Description
API proposal
Rationale
HTTP/2 standard commands to open not more than 1 connection per server while handling concurrent requests via streams. This constraint is aimed to increase network usage efficiency in the most common browser-to-service scenario where many clients talk to single server. However, it can become a bottleneck for service-to-service communication on the cloud where a few service talk to each other because they usually need to make a lot of concurrent requests on behalf of their users while each service using the single HttpClient
instance with single HTTP/2 connection for all calls. Thus, if that connection have SETTINGS_MAX_CONCURRENT_STREAMS set to 100 (default value), it won't allow to send more than 100 parallel request nor open the same number of concurrent gRPC streams.
It's proposed to add new API to SocketsHttpHandler and WinHttpHandler enabling opening multiple HTTP/2 connections per server.
SocketsHttpHandler
Native WinHTTP has only boolean option disabling HTTP/2 streams queueing (WINHTTP_OPTION_DISABLE_STREAM_QUEUE), but it doesn't allow to set the limit of open HTTP/2 connections per server. However it seems a bit risky, so for SocketsHttpHandler it's proposed to add an integer property MaxHttp2ConnectionsPerServer
controlling the maximum HTTP/2 connections established to the same server. If this property is set to a value greater than 1, SocketsHttpHandler
will open new HTTP/2 connections when all existing connections reached the maximal number of open streams. Once the number of open connections gets equal to MaxHttp2ConnectionsPerServer
, streams queueing will be enabled again.
public sealed class SocketsHttpHandler : HttpMessageHandler
{
public int MaxHttp2ConnectionsPerServer {get; set}
}
WinHttpHandler
It's proposed to only add the boolean property EnableMultipleHttp2Connections
without any way to limit the number of connections to mirror the behavior of the underlying native implementation.
public class WinHttpHandler : HttpMessageHandler
{
public bool EnableMultipleHttp2Connections {get; set}
}
Problem:
HTTP/2 has a SETTINGS_MAX_CONCURRENT_STREAMS setting that is configured by the server. This is the upper limit of active streams for a single connection. The limit exists to prevent a caller from using up resources on the server by starting an unbounded number of streams on one connection. The recommended lower default for SETTINGS_MAX_CONCURRENT_STREAMS is 100. This is the value that Kestrel uses. Some HTTP/2 servers have a slightly higher limit, but 100-200 appears to be the normal default.
Today HttpClient with HTTP/2 will open a single connection for a host, and all HTTP/2 requests open a new stream on a single connection. If there are already 100 active requests in-progress then SendAsync
will await, a additional requests will form a FIFO queue, waiting for in-progress requests to complete.

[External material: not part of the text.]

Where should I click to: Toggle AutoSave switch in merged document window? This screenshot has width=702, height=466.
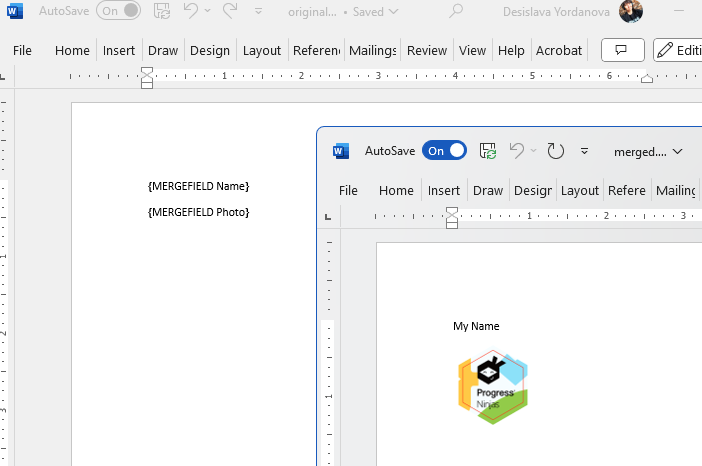tap(444, 151)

You can see this behavior discussed on issue #30596. FYI, if the client didn't hang and attempted to call the server anyway then the server will reject the request.

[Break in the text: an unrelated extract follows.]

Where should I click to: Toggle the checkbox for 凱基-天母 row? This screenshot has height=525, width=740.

While the limit and queue behavior can make sense for multiple client applications that call a server, it is problematic for server to server communication. It is a common pattern in server applications to create a single HttpClient (either manually, or using the HttpClientFactory), and then use that connection for all calls to another server.

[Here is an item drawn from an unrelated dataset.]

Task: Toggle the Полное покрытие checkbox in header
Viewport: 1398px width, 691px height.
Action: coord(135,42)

In server to server communication requests will be limited to 100 at a time, decreasing throughput and increasing latency as requests pileup in a queue. Additionally, technologies like gRPC support the concept of long-lived streaming calls. A server app that is using them for real-time communication with another server will hang after the 100th long-lived stream is started.
Two additional issues that worsen this situation:
- This problem will only show up under load. Best case scenario, it will be picked up in load testing. Worse case scenario, the app will deployed into production and the problem will show up intermitently when the app is under heavy use
- There is no feedback of what is going on. Why are HTTP/2 calls hanging? Is it an issue with the client, server, network, environment? Good knowledge of the HTTP/2 spec is required to understand what is going on.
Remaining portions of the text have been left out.